What is Hector’s plan to save the Aztecs? If he knows his history like he claims, he’ll know the three main causes for the fall of the Aztec empire were disease, other native civilisations joining the European forces against them, and technology. What was Hector’s plan to resist smallpox? If he was a doctor, he might stand a chance at saving them - he’d have to somehow synthesize millions of smallpox vaccines, but that’s a better chance than nothing. 

If he knew how to make guns or explosives he might be able to prepare them in advance to make them more formidable to the Europeans. No, Hector instead tells them about Joy Division. He’s a guy with epilepsy who enjoys music from a band whose frontman also had epilepsy and hung himself. Great. Real useful! What was your plan again!?

The whole “saving the Aztecs” thing is actually more of a background plot. Most of the book is taken up with Hector trying to get them to stop human sacrifice and then sort out some internal power plays for some guy to take power or something. One of Humphries’ biggest flaws as a writer is his story structuring is incredibly weak and unfocused. The other is an inability in creating distinctive characters. 

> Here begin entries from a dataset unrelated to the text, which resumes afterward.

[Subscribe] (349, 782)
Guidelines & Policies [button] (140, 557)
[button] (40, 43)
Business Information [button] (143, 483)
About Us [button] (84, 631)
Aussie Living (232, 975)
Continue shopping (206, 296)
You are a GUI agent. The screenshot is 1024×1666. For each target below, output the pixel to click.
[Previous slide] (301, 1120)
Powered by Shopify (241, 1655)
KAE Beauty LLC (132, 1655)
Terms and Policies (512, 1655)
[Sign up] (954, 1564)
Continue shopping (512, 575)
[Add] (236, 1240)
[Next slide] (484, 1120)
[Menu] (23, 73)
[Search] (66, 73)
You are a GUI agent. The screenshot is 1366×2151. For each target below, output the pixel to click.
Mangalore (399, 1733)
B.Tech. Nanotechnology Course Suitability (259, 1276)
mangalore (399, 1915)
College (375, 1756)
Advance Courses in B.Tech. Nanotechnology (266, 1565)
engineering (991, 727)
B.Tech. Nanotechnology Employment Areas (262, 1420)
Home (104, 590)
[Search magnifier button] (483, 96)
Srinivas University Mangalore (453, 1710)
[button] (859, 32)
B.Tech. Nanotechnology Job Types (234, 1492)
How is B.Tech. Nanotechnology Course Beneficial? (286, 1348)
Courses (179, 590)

We know who Hector is because he’s our protagonist but the other characters? Who knows. One guy wants power from another guy, there’s some other guy who’s a rebel or something, there’s a strong female protagonist who’s also a rebel, and there’s a priest guy or something. It doesn’t help that artist Dalton Rose’s character designs are pretty much the same for every male. Nor that their names are ridiculously complex to follow: Huitzilopochtli, Tlahuicole, Tlacamictiliztli. What do those names sound like in your head? To me it’s just white noise! 

Rose’s art isn’t bad actually. It’s eye-catching, it’s colourful, and I liked it for the most part. I hope the guy gets more work, like Humphries has, off the back of this. The art isn’t a reason to seek out the comic but it’s more of a saving grace if you do pick it up.

Sacrifice is a very boring, completely un-engaging and often perplexing read about nothing much at all. Like human sacrifice, this comic is a bloody mess!